​Erin, Nursing Unit Manager: I’m just from the hospital, I just wanted to make sure you’re alright. I hope you feel better, I’m really sorry. Alright.

My name is Erin and I am the Nursing Unit Manager of the Homeless Outreach Team at St Vincent’s Hospital, Sydney. The homeless outreach team is a team of clinical and non-clinical staff that provide health outreach to people sleeping rough in the inner-city.

So when you went into hospital did you go into emergency or did you go the ward?

Rough Sleeper: I went into emergency, then they put me in the ward, and they done a blood test.

Erin, Nursing Unit Manager: These are people who have been failed by so many systems and people throughout their life and often have no trust and so building up people’s trust is really key.

So where are we going to go to next John? Woolly.

So John is a peer support worker, that works with the homeless health service, and he’s been employed because of his lived experience of homelessness, and his job is to connect with people through that shared experience and then through that, help their engagement with healthcare.

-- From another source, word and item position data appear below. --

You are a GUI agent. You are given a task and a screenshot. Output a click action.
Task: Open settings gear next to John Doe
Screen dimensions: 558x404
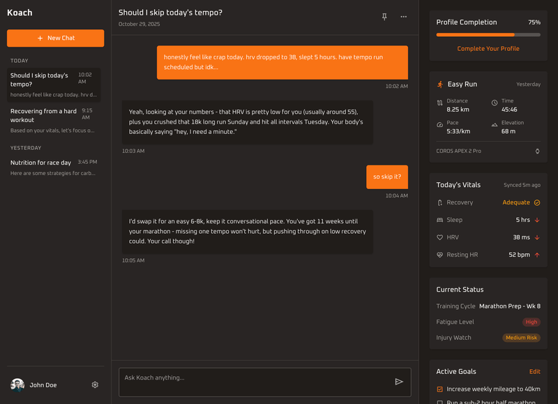pyautogui.click(x=95, y=384)
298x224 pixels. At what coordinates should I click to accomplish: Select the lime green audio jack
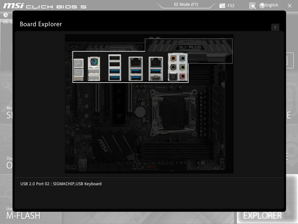183,67

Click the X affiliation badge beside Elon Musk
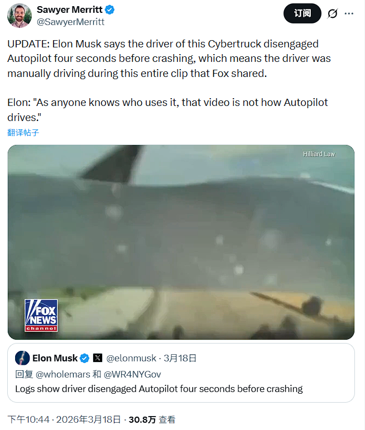click(97, 358)
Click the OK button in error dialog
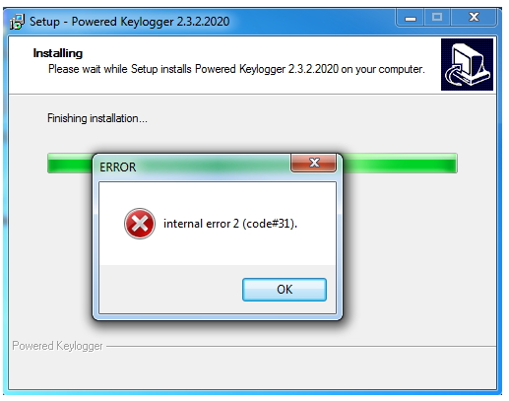The width and height of the screenshot is (509, 401). (x=285, y=290)
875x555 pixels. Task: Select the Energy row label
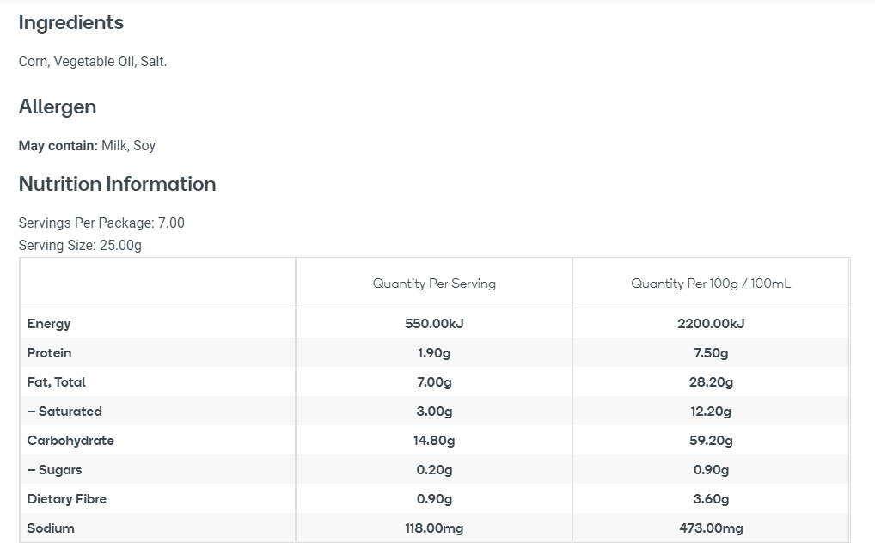tap(49, 324)
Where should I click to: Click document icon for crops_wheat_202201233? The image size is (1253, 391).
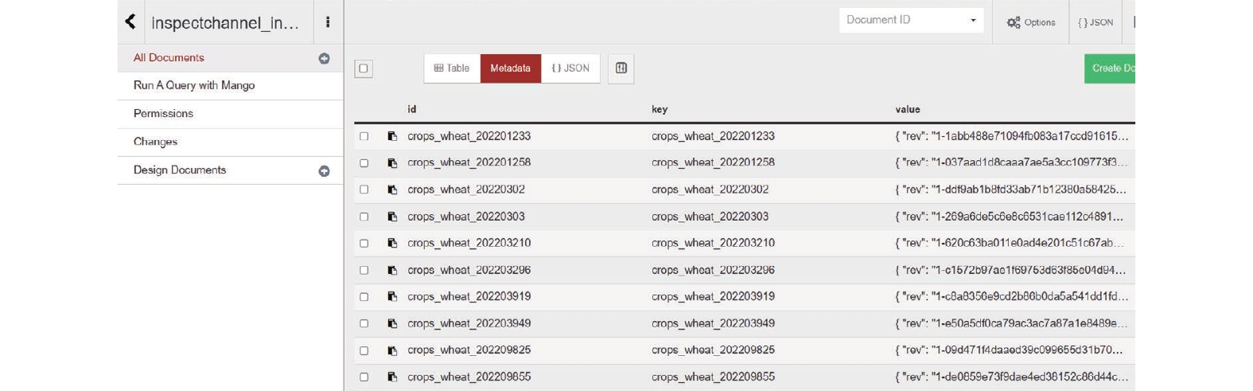392,136
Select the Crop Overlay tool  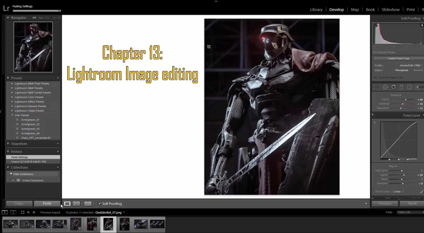coord(377,87)
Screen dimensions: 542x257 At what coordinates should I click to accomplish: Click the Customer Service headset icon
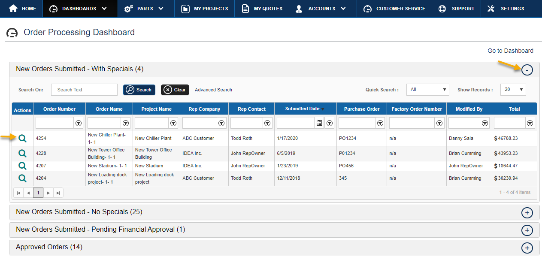pyautogui.click(x=367, y=8)
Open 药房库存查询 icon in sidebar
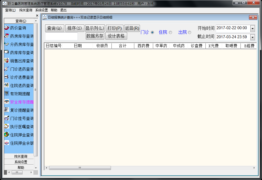This screenshot has width=262, height=180. 7,36
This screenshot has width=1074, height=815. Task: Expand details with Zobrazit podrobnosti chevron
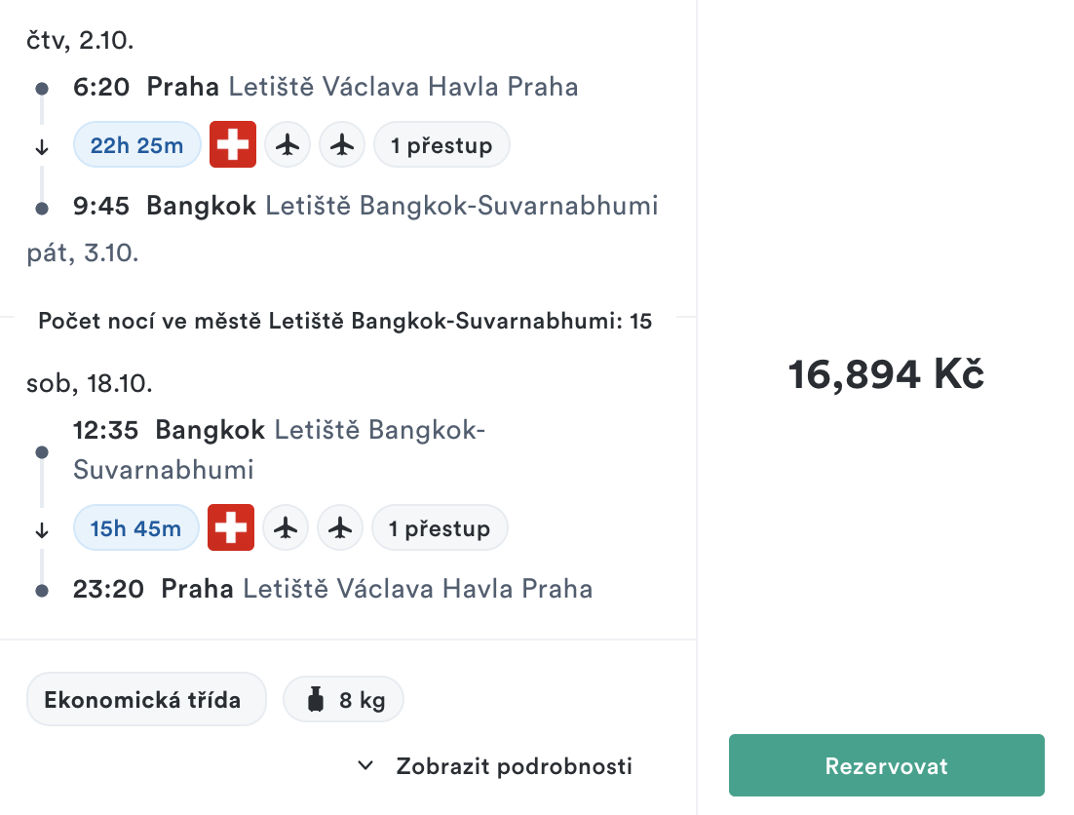(365, 765)
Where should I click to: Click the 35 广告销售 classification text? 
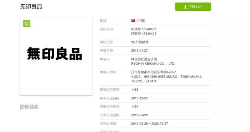[140, 42]
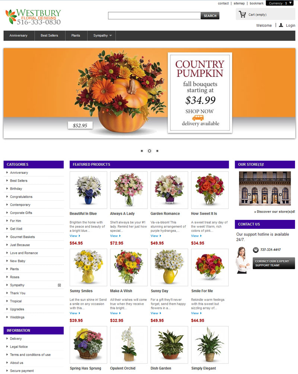Expand the Sympathy category plus icon
The width and height of the screenshot is (298, 374).
pyautogui.click(x=59, y=285)
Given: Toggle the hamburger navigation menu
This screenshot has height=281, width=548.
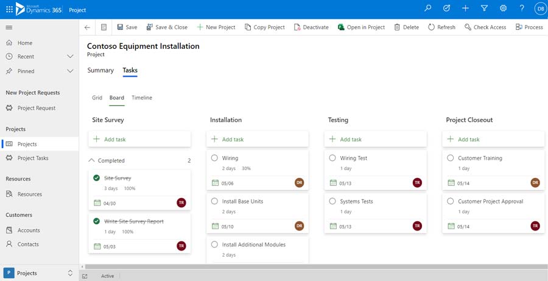Looking at the screenshot, I should coord(9,27).
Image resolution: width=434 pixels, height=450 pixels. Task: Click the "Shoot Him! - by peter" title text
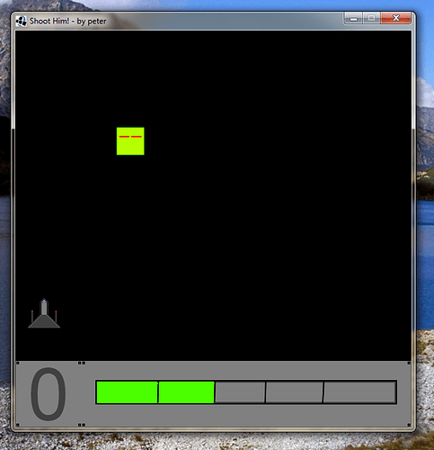click(67, 22)
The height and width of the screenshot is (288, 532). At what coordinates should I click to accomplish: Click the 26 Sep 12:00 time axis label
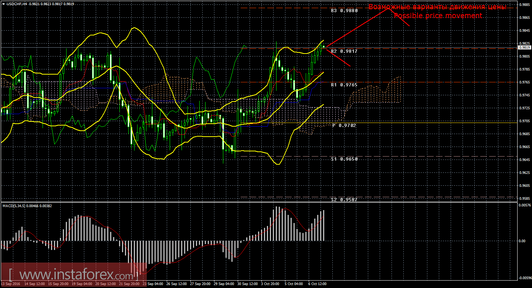click(176, 284)
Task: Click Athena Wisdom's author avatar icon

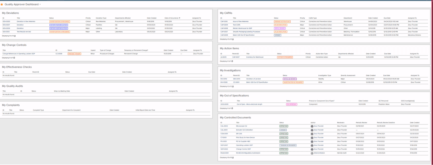Action: tap(312, 153)
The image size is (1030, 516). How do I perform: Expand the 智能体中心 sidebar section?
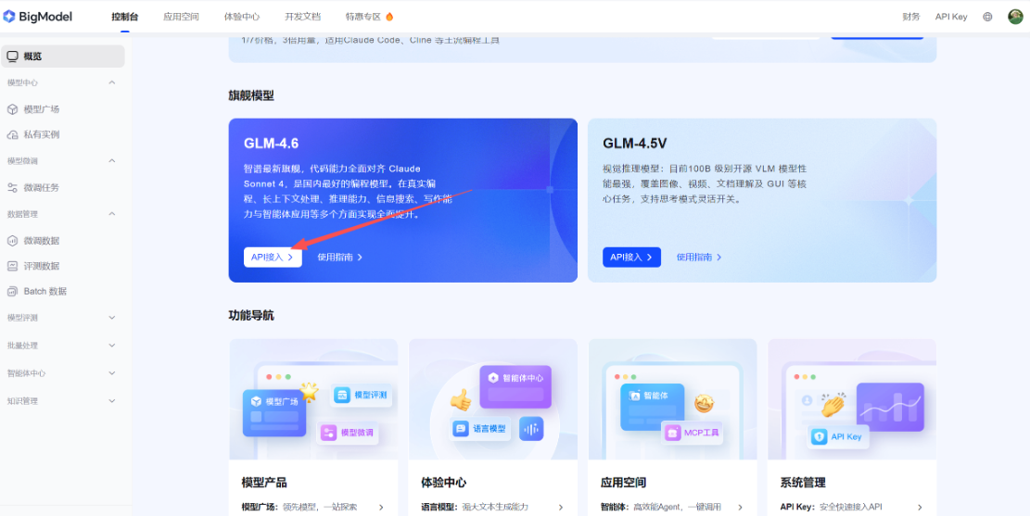point(112,373)
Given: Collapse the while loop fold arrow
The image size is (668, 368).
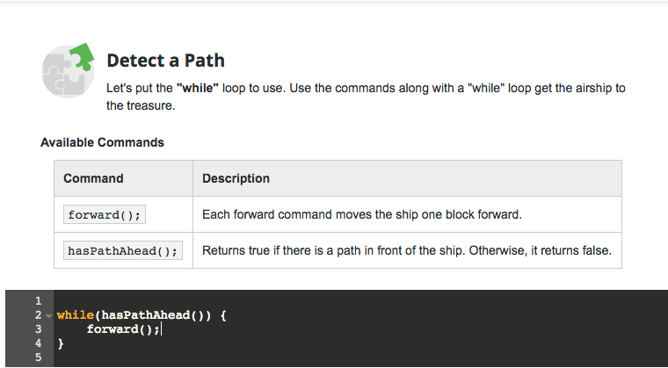Looking at the screenshot, I should pos(48,314).
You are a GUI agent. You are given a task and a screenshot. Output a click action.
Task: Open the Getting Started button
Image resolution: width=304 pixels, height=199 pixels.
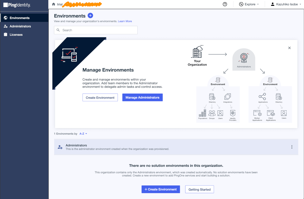pyautogui.click(x=200, y=189)
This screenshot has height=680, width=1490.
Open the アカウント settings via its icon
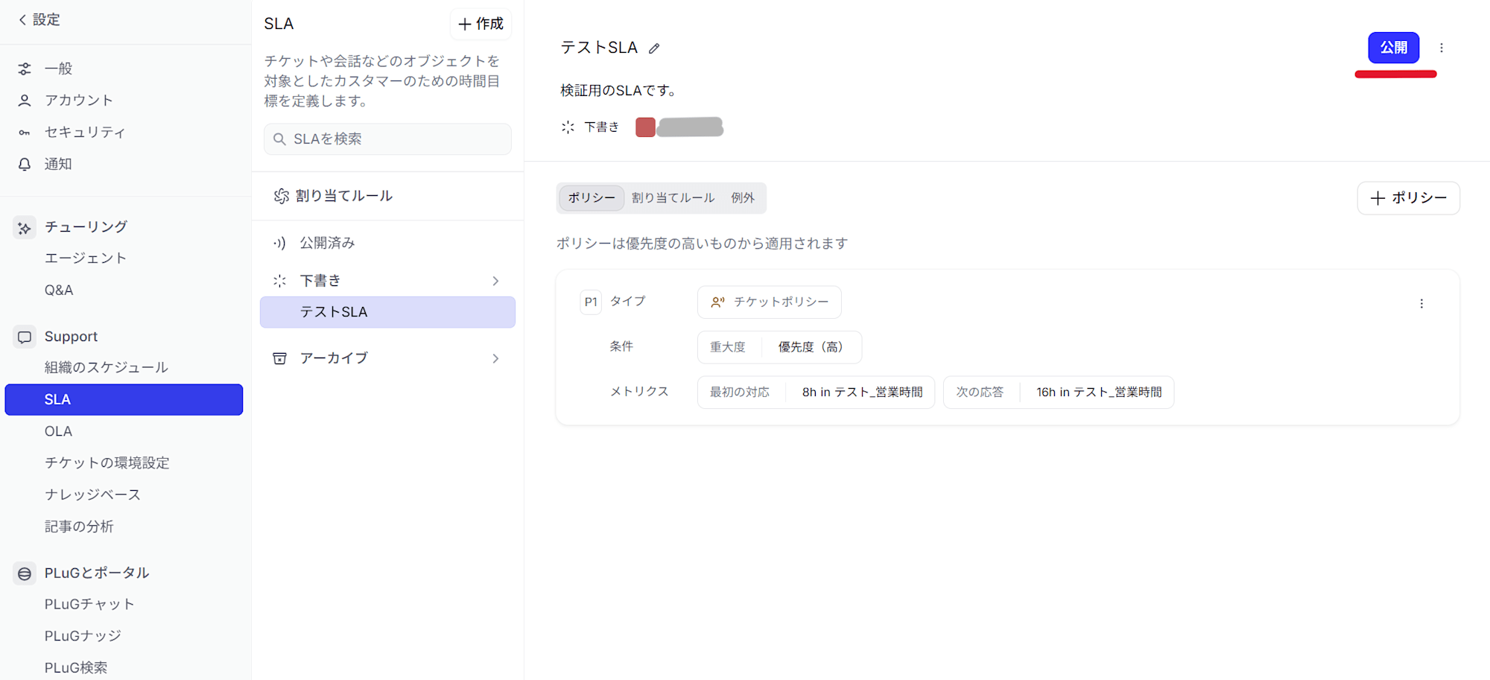point(25,100)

John, peer support worker: Sorry to disturb you mate, how are you going?

I know what it’s like to be out here. When I sit down and I say you know I was homeless almost seven years, it opens a door. One of my clients, a couple weeks ago now, he’s in rehab, John he says, you made me realise that I had a life worth saving. 

Erin, Nursing Unit Manager: Congested. Nasal congestion?

Had a bit of a sore throat.

So this morning, we went into the park, found a gentleman who was sleeping rough, and he said to us that he had had some respiratory systems.

Okay, can you just take some nice slow breaths?

So I did a bit of a check of him.

Temperature’s good, 36.8.

Mate look, if you feel like you’re starting to get feverish and you need to go to ED, I’ll give you a mask, you can just pop the mask on if you’re going to go to emergency okay?

Please treat yourself like you’re number one right now, because, you know, you’re sleeping out and sleeping out can just mean that you’re a bit more susceptible to getting things.

I think too, what we do is a lot about hope and how incredible the small wins are, because often you do sometimes get bogged down in the negative.

That’s when you need to be going, actually this person, they showed up to see me, and that’s huge, that’s such a big step from them because they actually trust me.

I feel very privileged to work in this service. I am proud to nurse my clients, I am proud to be out there working with people on the coal face, sitting down next to people on the cold ground where they sleep.

I am proud that I get to have that experience that very few people get to have, and I think that’s unique.